* _LIST OF TASKS_
**a)** In the memoir excerpt, give the passage starting with "I was getting" and going on through "generic than that." again, substituting "gifted and daring" for "talented and provocative".
**b)** List every feature that the memoir excerpt says the consultant's alternative papers had in common.

* _SELECTED EXTRACT_
********************

I was getting into more arguments with Downe and realized that I didn’t have his ear in the way I had before. Though we both wanted what was best for the paper, our ideas of what was best were sharply diverging. I wanted to put out a one-of-a-kind newspaper that was deeply rooted in the London community and staffed with talented and provocative writers prepared to talk about stuff that you couldn’t find anywhere else. From my perspective, what Downe was after was a little more generic than that.
I remember one of the consultants had dropped off a stack of six or eight of these NOW-style alternative papers from considerably smaller Canadian cities than Toronto – all with the coveted beer ads taking up the back page, the very same new releases being reviewed on their record pages, sometimes the same rock star featured on the cover as they ticked off the dates of their cross-country tour. “It’s like a bloody franchise operation,” I thought. The final elbow for me was being asked to let Paula Adamick go and use the space which that freed up to assign more and shorter interviews with inarticulate rock stars. And so in one of the saddest decisions I’ve ever had to make, I decided to let myself go instead and gave up on a magazine I’d dearly loved.

********************

* _MATERIAL_
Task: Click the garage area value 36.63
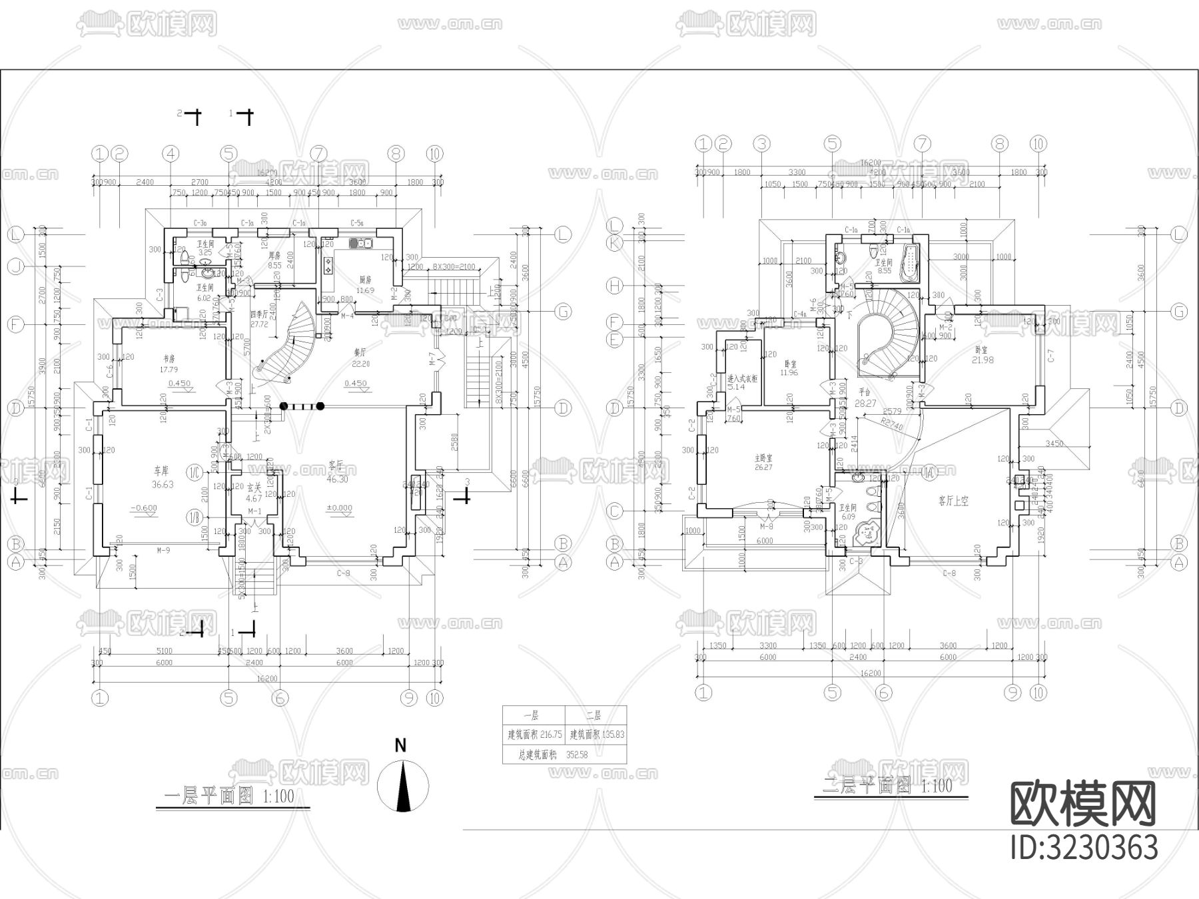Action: click(x=162, y=485)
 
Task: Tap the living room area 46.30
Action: click(x=337, y=479)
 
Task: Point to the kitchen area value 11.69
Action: click(x=365, y=290)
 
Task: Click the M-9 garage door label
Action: click(x=163, y=551)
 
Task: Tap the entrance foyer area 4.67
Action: click(x=254, y=497)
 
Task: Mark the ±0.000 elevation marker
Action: click(x=340, y=508)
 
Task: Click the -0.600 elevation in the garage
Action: click(x=144, y=508)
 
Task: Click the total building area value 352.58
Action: click(x=577, y=755)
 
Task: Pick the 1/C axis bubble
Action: click(x=195, y=473)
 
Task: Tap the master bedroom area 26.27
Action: click(x=763, y=467)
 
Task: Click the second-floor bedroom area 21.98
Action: click(x=983, y=360)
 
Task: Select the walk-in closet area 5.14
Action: click(x=735, y=387)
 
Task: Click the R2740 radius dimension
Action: click(x=891, y=425)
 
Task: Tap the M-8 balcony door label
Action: click(x=767, y=526)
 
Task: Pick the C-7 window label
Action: click(x=1051, y=356)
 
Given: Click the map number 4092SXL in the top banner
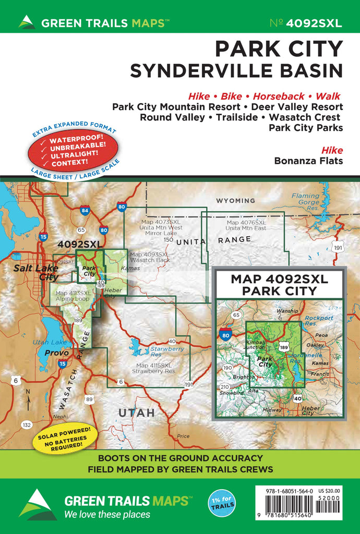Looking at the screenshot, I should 313,22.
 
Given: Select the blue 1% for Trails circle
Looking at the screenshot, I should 223,503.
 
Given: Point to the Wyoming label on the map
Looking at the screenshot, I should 235,200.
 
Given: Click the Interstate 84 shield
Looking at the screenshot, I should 85,211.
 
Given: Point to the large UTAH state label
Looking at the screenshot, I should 136,412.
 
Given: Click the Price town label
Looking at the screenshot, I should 183,436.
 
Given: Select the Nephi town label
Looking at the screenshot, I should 60,416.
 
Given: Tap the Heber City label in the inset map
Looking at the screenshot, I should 312,410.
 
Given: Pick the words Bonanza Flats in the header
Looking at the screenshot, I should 308,161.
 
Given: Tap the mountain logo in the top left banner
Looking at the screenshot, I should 26,22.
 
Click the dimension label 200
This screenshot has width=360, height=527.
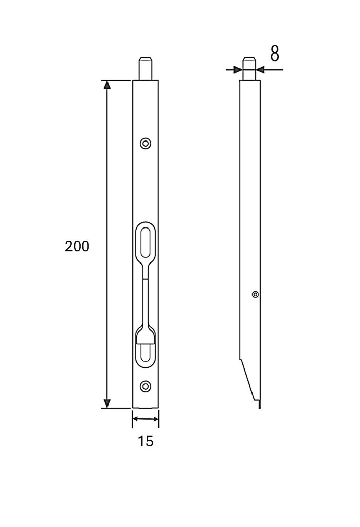[x=77, y=247]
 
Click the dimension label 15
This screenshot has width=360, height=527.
[x=146, y=441]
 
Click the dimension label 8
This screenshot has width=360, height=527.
[x=274, y=54]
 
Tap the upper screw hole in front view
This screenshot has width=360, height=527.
[x=146, y=144]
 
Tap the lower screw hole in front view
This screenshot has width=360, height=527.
[x=146, y=387]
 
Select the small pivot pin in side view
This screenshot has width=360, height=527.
[x=255, y=295]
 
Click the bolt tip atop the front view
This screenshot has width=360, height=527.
[x=146, y=68]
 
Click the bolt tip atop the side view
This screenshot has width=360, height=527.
[x=249, y=68]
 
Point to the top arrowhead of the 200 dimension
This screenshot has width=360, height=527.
[x=107, y=85]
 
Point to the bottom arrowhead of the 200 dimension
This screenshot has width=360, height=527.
[x=107, y=403]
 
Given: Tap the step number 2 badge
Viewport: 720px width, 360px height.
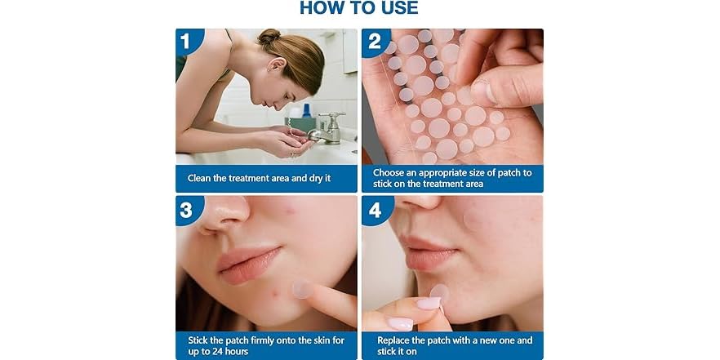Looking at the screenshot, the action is coord(374,42).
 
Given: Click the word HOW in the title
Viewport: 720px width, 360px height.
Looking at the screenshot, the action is coord(318,7).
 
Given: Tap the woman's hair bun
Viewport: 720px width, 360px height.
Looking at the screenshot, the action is coord(269,36).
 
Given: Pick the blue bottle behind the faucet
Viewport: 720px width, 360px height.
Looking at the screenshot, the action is coord(306,111).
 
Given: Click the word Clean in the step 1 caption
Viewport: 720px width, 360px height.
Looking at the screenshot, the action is coord(199,178).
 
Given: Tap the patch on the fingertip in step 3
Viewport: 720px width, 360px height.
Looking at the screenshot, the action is coord(301,289).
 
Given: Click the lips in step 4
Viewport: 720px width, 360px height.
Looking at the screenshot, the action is coord(426,253).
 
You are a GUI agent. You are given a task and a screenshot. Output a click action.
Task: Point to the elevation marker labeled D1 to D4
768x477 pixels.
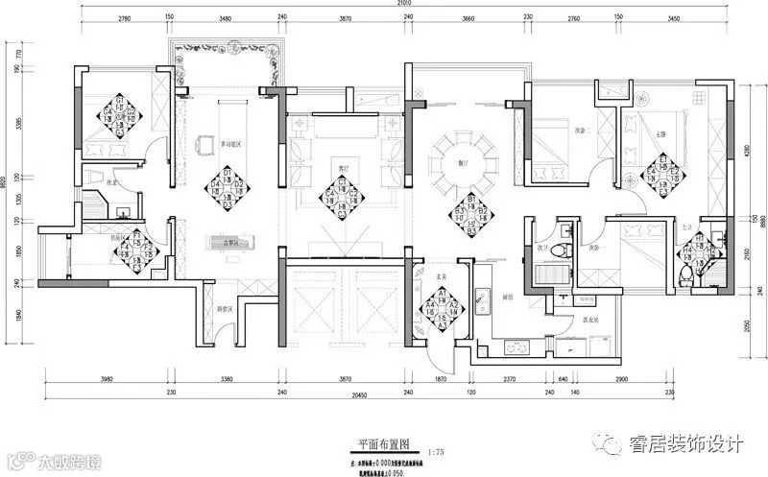(228, 188)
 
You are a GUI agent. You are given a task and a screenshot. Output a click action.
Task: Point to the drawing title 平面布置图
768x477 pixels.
(384, 445)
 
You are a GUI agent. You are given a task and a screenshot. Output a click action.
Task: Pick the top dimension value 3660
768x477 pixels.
(468, 18)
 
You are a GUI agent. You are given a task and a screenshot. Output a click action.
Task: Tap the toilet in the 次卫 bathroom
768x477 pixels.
(566, 248)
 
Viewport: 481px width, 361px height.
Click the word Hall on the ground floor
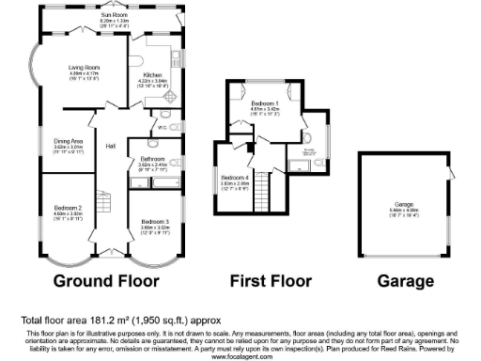(110, 146)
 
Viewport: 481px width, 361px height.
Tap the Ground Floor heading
(106, 280)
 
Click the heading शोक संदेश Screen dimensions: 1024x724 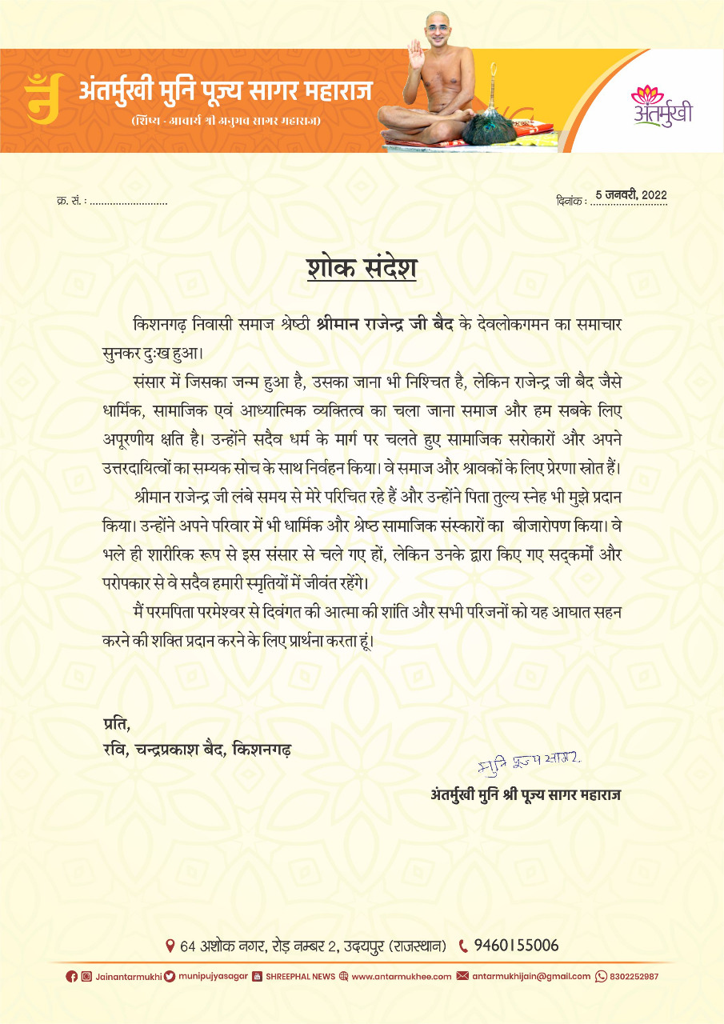(x=362, y=267)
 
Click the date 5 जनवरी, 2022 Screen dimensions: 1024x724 (x=631, y=195)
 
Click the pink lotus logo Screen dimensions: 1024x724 (x=648, y=95)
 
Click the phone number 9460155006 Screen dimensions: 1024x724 (x=516, y=946)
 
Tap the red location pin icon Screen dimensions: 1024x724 (x=170, y=946)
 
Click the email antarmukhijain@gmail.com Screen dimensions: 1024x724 (x=530, y=976)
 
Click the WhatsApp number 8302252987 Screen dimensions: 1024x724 (x=634, y=976)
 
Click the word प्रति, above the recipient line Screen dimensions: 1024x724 (x=116, y=726)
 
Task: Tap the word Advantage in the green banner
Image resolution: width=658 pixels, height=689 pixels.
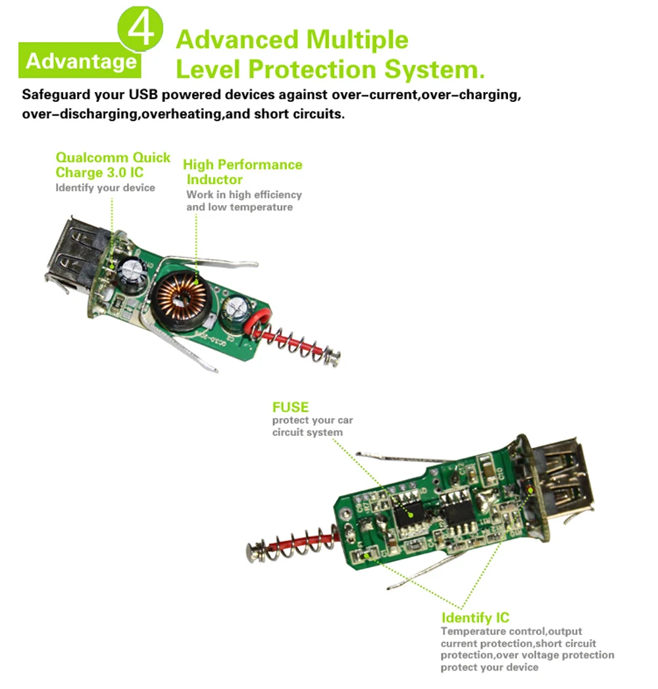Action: click(81, 61)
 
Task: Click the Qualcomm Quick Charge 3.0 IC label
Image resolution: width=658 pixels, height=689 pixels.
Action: click(113, 165)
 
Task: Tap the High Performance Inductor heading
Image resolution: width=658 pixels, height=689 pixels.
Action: click(242, 172)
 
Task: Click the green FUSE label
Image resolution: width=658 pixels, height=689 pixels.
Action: click(290, 407)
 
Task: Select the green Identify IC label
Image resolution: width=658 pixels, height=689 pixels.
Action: click(475, 617)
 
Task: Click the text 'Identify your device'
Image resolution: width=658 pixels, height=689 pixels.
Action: click(105, 188)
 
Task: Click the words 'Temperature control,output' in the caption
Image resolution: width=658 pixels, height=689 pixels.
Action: click(511, 632)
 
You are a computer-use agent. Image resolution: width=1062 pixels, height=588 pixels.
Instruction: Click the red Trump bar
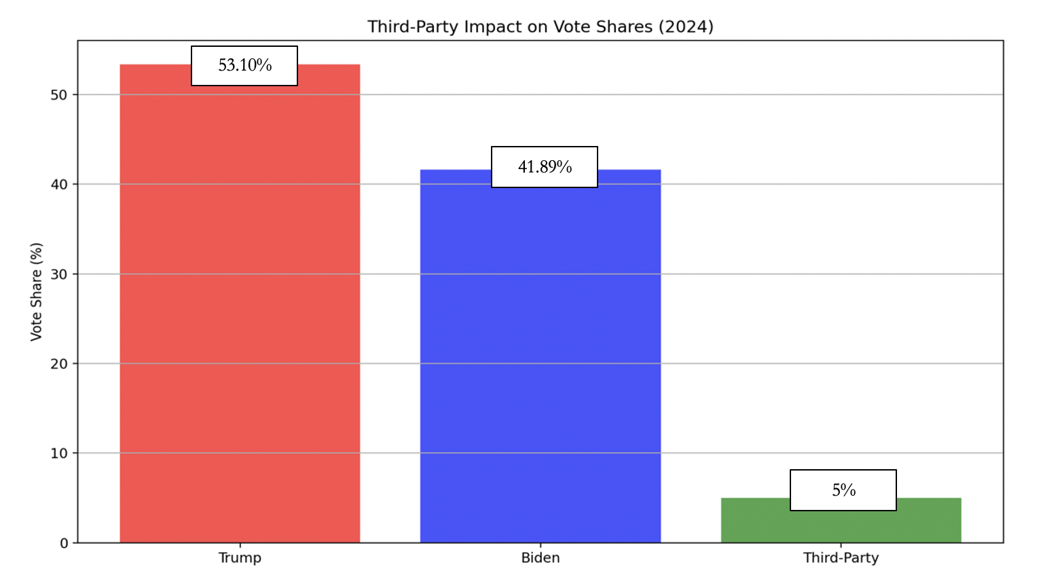(240, 306)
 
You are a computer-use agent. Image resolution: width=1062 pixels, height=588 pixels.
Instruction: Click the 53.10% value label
(244, 66)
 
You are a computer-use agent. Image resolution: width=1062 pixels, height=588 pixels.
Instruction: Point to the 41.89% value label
(545, 167)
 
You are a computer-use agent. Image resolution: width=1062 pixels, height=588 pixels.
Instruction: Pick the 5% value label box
(843, 490)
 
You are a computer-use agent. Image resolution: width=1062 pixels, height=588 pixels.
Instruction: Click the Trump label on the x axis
(240, 558)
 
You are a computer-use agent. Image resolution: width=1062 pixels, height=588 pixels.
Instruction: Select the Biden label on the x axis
(541, 558)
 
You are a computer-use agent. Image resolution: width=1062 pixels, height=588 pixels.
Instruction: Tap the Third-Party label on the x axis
(841, 558)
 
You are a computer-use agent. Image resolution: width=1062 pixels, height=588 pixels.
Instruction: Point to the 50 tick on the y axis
(59, 95)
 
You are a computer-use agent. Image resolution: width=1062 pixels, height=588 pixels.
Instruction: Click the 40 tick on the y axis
(59, 185)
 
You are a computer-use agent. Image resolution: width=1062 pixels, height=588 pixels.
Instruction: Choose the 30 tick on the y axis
(59, 274)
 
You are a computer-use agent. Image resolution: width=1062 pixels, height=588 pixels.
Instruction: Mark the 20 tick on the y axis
(59, 364)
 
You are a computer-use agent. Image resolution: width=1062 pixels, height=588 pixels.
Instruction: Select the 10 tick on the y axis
(59, 454)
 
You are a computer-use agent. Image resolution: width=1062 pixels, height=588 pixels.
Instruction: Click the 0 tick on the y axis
(64, 543)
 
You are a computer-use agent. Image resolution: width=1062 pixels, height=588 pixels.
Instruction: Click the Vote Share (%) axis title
(36, 292)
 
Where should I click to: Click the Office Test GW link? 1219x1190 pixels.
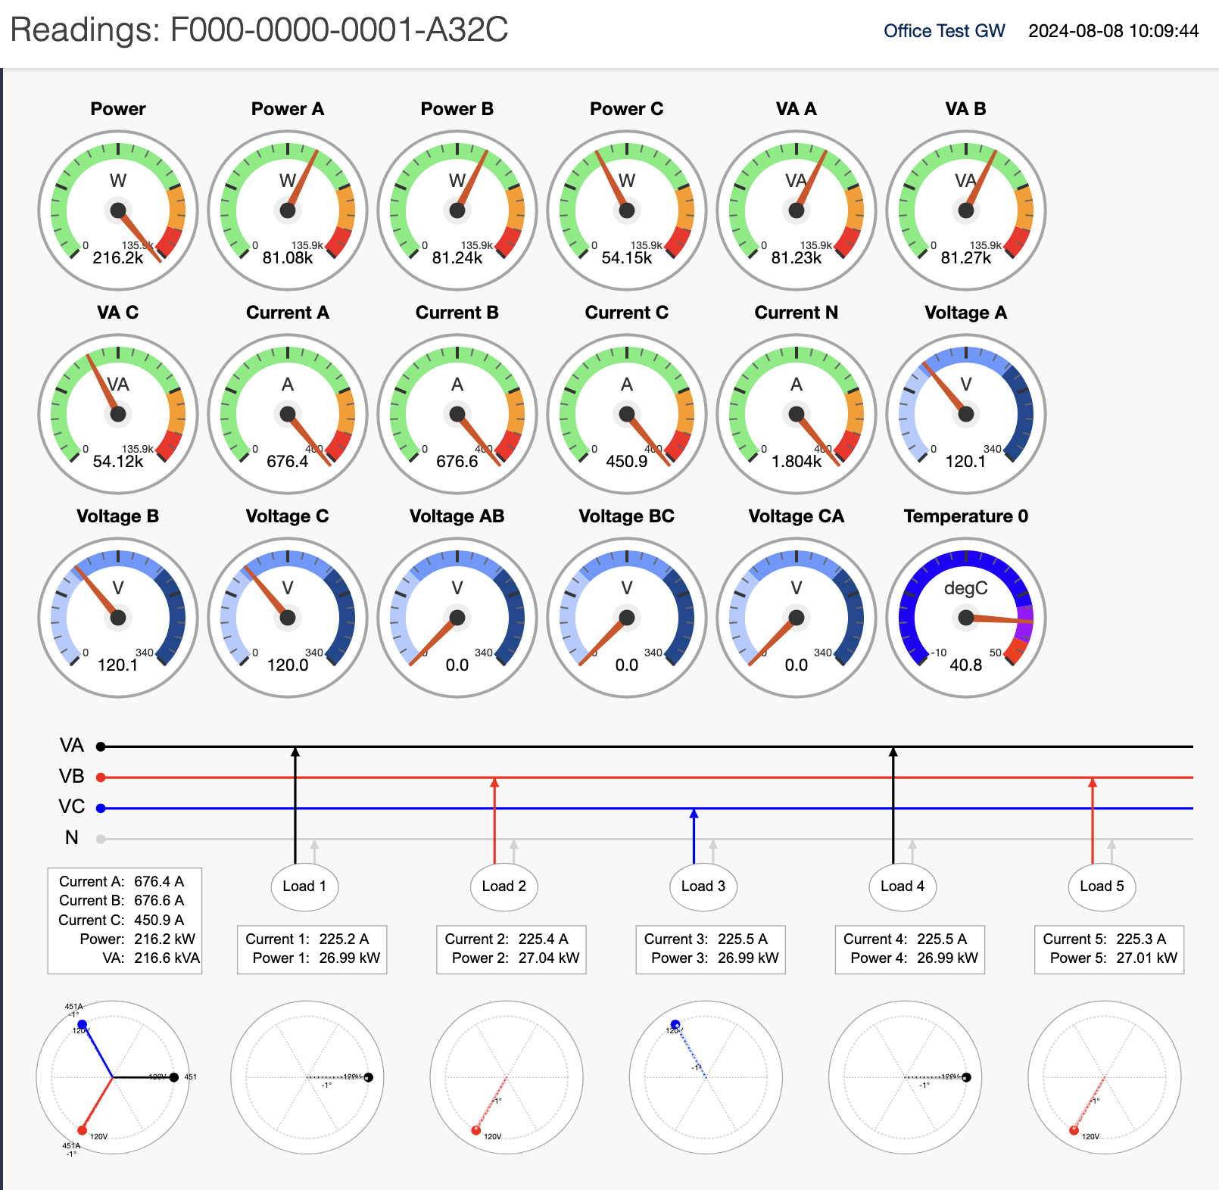pyautogui.click(x=943, y=31)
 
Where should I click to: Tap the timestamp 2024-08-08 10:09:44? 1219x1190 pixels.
pyautogui.click(x=1113, y=31)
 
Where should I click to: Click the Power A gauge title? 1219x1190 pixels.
pyautogui.click(x=288, y=109)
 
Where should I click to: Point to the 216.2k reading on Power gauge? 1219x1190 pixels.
pyautogui.click(x=118, y=258)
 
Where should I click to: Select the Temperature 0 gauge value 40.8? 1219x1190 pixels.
pyautogui.click(x=966, y=665)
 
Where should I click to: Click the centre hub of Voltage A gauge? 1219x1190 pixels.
pyautogui.click(x=966, y=414)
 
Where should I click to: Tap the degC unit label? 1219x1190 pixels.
pyautogui.click(x=966, y=588)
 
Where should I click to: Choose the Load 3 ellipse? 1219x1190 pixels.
pyautogui.click(x=703, y=886)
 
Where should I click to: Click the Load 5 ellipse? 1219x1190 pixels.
pyautogui.click(x=1102, y=886)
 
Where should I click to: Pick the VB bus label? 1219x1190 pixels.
pyautogui.click(x=72, y=777)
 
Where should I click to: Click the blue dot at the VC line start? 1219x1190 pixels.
pyautogui.click(x=101, y=808)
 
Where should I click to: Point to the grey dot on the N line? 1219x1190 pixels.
pyautogui.click(x=101, y=839)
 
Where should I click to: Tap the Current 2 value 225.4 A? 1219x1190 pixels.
pyautogui.click(x=543, y=939)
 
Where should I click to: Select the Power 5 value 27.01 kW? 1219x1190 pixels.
pyautogui.click(x=1146, y=958)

********************

* _CORRECT ANSWERS_
**a)**
I was getting into more arguments with Downe and realized that I didn’t have his ear in the way I had before. Though we both wanted what was best for the paper, our ideas of what was best were sharply diverging. I wanted to put out a one-of-a-kind newspaper that was deeply rooted in the London community and staffed with gifted and daring writers prepared to talk about stuff that you couldn’t find anywhere else. From my perspective, what Downe was after was a little more generic than that.

**b)**
- Beer ads taking up the back page
- The same new releases reviewed on their record pages
- Sometimes the same rock star featured on the cover